A: No. I’m very confident that we’re not going to have major problems of the past unless we slip backward. For one thing, there was the absolute, complete failure of the LAPD to stop the violence at Florence and Normandie. But if we can continue improvement in safety and education and continue to clean up and empower neighborhoods, I don’t think you’ll have major problems like the past.

Q: Aren’t a lot of the same tensions still there?

A: The gap between the haves and the have-nots is growing. There is still the hopelessness of people who have not gotten a good education, do not have the tools to compete for quality jobs and of kids from dysfunctional families who got into gangs and drugs early. We’re not going to have magic pills to reform gangs, that’s unrealistic. We have to think long-term and work on education.

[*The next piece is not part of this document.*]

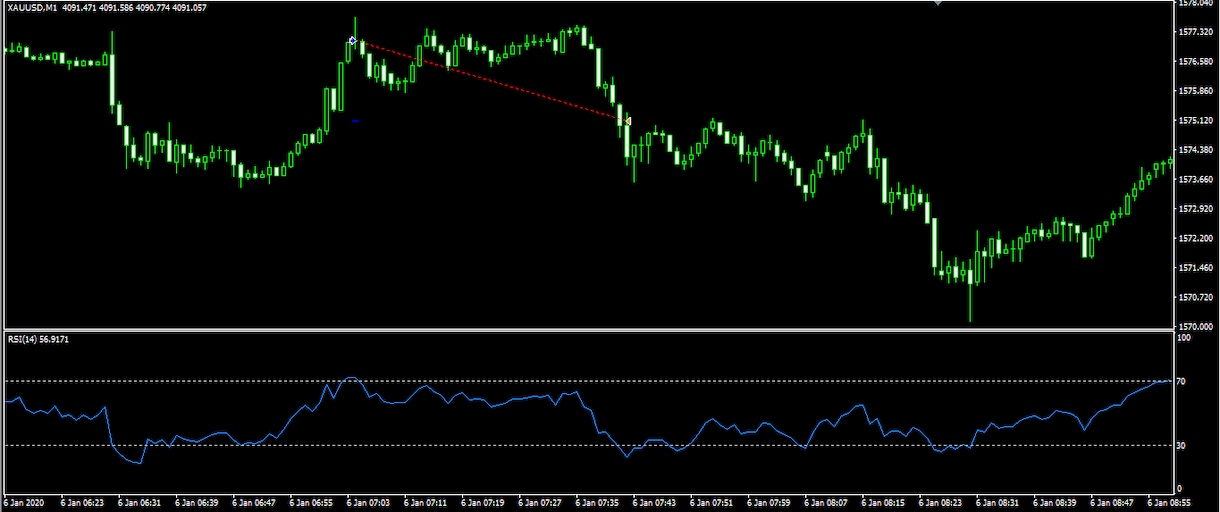This screenshot has height=512, width=1220.
Task: Click the 6 Jan 07:43 time label
Action: 656,503
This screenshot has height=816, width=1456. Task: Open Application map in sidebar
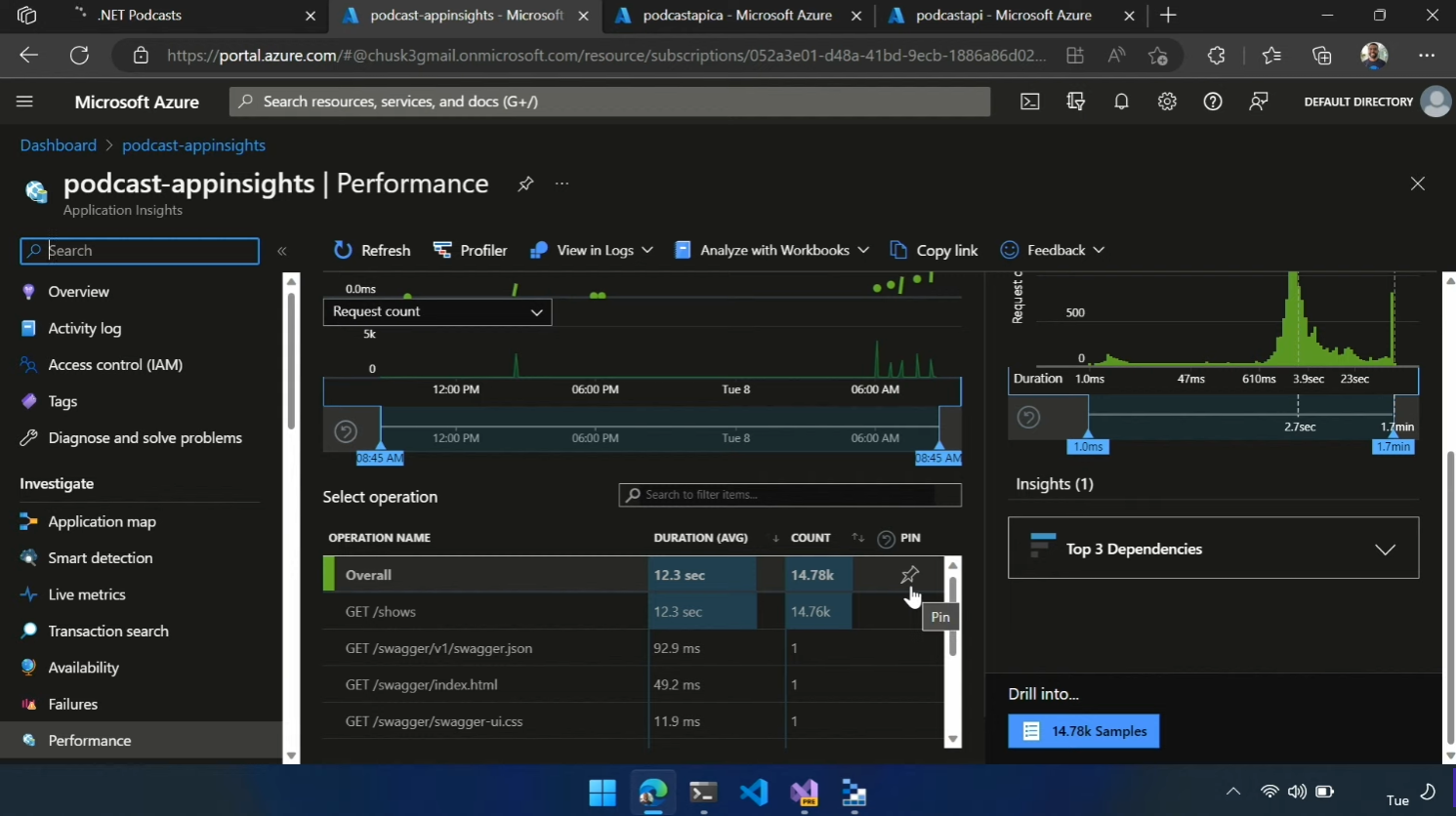pos(102,521)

Q: So what does it mean to be mayor?

A: It means that I’m part of this mosaic. I had to step back and take a macro view of the needs of the city, and I determined right away that the needs of the various communities are almost identical. People want to live in safe neighborhoods in a city where government is friendly to homeowners and job-creating businesses and there’s no abusive panhandling, graffiti, illegal dumping or abandoned buildings.

Q: Sometimes it sounds as if you and Tom Hayden are talking about two different cities.

A: Maybe it’s the difference between a super-critic and an optimistic implementer or doer. Certainly, I recognize the gap between the haves and the have-nots. But he’s using it for divisive rhetoric rather than recognizing it as a fact for which we have to find solutions.

Q: Is there any possibility that you might be out of touch or that you might be sheltered from the kinds of things that Hayden’s talking about?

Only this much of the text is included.